STOC2021

Information theoretic limits of cardinality estimation: Fisher meets Shannon

Seth Pettie, Dingyu Wang

12 citations

Abstract

Estimating the cardinality (number of distinct elements) of a large multiset is a classic problem in streaming and sketching, dating back to Flajolet and Martin's classic Probabilistic Counting (PCSA) algorithm from 1983. In this paper we study the intrinsic tradeoff between the space complexity of the sketch and its estimation error in the random oracle model. We define a new measure of efficiency for data sketches called the Fisher-Shannon (FiSh) number H/I. It captures the tension between the limiting Shannon entropy (H) of the sketch and its normalized Fisher information (I) that characterizes the variance of a statistically efficient, asymptotically unbiased estimator.
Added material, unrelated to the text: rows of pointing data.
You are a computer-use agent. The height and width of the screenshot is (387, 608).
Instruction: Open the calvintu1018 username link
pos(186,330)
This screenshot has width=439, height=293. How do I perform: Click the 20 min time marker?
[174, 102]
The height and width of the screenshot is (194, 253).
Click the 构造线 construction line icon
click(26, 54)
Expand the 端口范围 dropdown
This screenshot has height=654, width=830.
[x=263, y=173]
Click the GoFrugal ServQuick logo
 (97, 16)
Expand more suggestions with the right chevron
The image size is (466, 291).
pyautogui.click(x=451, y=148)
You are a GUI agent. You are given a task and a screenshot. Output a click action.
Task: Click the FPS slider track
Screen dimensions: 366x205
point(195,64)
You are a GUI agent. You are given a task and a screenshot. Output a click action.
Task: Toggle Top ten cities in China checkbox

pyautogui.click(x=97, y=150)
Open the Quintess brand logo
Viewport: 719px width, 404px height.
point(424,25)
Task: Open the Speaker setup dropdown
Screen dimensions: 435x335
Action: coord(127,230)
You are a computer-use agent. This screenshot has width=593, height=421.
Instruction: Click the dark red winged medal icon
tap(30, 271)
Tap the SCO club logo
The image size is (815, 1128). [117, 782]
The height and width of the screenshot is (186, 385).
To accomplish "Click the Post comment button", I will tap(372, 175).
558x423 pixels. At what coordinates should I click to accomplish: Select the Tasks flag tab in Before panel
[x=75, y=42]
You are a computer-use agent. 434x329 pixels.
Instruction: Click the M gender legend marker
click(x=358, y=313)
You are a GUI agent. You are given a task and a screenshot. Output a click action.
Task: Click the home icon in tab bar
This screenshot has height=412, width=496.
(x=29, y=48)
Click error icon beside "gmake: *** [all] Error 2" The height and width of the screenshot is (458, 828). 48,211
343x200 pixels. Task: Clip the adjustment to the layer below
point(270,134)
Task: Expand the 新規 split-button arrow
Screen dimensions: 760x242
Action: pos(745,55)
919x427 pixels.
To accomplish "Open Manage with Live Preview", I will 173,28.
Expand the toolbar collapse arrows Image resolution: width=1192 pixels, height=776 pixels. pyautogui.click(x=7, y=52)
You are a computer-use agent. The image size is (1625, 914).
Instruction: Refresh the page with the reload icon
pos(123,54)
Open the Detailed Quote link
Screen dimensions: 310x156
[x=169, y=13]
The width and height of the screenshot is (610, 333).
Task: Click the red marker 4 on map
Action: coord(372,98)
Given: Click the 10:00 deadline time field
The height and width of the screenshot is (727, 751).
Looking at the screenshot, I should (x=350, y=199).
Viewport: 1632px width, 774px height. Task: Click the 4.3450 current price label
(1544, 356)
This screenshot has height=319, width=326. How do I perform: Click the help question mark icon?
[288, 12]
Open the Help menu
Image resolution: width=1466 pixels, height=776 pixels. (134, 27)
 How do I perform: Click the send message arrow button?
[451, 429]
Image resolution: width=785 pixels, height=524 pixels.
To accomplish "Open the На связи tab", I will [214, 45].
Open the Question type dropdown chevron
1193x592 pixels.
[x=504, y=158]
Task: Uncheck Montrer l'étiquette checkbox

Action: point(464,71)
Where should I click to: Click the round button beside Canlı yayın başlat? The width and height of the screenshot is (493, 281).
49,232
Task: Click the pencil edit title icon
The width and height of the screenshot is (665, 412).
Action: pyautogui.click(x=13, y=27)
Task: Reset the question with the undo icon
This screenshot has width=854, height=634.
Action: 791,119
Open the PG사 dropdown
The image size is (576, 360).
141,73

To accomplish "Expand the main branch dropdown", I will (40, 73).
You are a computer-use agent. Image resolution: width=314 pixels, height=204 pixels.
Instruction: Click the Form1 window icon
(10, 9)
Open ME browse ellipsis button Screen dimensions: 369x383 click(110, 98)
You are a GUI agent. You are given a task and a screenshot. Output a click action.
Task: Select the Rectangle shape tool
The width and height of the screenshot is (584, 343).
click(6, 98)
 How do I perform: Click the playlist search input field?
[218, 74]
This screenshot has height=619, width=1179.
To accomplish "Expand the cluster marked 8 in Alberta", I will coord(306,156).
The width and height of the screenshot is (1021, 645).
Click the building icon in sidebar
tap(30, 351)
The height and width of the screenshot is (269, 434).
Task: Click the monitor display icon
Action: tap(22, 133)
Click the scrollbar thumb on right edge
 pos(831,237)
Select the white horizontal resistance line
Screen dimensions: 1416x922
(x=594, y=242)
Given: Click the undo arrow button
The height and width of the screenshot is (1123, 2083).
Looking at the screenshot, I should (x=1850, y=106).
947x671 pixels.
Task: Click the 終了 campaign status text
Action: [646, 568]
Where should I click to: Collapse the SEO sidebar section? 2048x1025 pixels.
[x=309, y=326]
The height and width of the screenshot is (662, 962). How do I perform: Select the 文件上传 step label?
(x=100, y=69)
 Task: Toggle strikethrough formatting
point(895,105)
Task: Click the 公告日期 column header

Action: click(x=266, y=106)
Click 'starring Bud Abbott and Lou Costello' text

Our aim in introducing the FiSh-number is to build the mathematical machinery necessary to argue for precise optimality, rather than asymptotic optimality, up to large constant factors. Our results are as follows. • We prove that all base-q variants of Flajolet and Martin's PCSA sketch have FiSh-number H 0 /I 0 ≈ 1.98016 and that every base-q variant of (Hyper)LogLog has FiSh-number worse than H 0 /I 0 , but that they tend to H 0 /I 0 in the limit as q → ∞. Here H 0 , I 0 are precisely defined constants. This result reverses the common conception that HyperLogLog was a strict improvement over PCSA.